経済保障

脳外傷による高次脳機能障害で、就労もできず、所得が無く困っています。どうしたらいいでしょうか?

あなたが受傷以前から、就労して所得を得ていた方でしたら、先ず、最寄の社会保険事務所に行ってご相談ください。年金番号を調べることにより、勤務先でどのような年金制度に加入していたかが分かります。厚生年金に加入していた方は、障害厚生年金の申請をすることが可能です。公務員などの方は、障害共済年金が申請できます(平成27年10月より、共済年金は厚生年金と統合されました。ただし、障害認定日が平成27年9月30日以前の方は加入されていた共済年金組合にご確認ください)。

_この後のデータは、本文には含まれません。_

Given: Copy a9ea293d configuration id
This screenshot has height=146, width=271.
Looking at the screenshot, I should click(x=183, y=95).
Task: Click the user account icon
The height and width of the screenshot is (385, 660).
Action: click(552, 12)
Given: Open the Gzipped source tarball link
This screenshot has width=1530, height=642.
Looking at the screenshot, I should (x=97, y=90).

又、自営業者や学生、主婦などの場合は国民年金に加入されている場合は、障害基礎年金の申請ができるでしょう。

受給できる年金額は、いくらくらいですか?

以下の表を参照してください。

年金の種類 備考
障害厚生年金 就労期間中に積み立てた年金額による支給額決定・3級未満でも障害手当金が支給される場合がある。
1級から3級まで(3級の場合最低補償額は585,100円)
障害手当金=比例報酬年金の2年分(最低補償額 1,170,200)
障害基礎年金 1級 781,700円×1.25+扶養する子の加算額。
2級 781,700円+扶養する子の加算額

障害者手帳の等級と障害者年金の等級とは、関係がありますか?

しばしばこの問題を混同しておられる方が多いのですが、障害者手帳の等級と障害年金の等級とはまったく関係がありません。なぜなら、所管する制度・機関がまったく異なるからです。

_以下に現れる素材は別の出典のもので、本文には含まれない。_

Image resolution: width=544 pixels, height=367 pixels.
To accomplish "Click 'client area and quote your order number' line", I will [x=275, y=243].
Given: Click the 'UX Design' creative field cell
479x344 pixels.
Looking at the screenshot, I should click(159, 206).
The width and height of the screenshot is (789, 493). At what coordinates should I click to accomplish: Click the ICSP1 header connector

つまり障害者手帳3級でも障害年金3級ではないということです。例えば精神障害者保健福祉手帳は1級、2級、3級となっていますが、障害基礎年金は1級、2級のみです。

年金の申請はどのようにしたらいいのですか?

障害年金の請求は、初診日から1年6ヶ月を経過した日(障害認定日)の障害の状態によって障害等級に該当するかどうかを判断します。

なお、請求日が初診から1年6ヶ月より1年以上すぎている時は、原則として、障害認定日の診断書と請求時点の診断書が必要になります。

認定日の障害の状態が軽く、障害として認められませんでした。しかし、その後に症状が悪化しました。障害として認めてもらい障害年金は受給することはできますか?

麻痺や、てんかん発作の憎悪など認定日以降に悪化した場合には、65歳になる前日までに請求することができます。この制度を事後重症制度といいます。この場合、年金の支給は請求した翌月からになります。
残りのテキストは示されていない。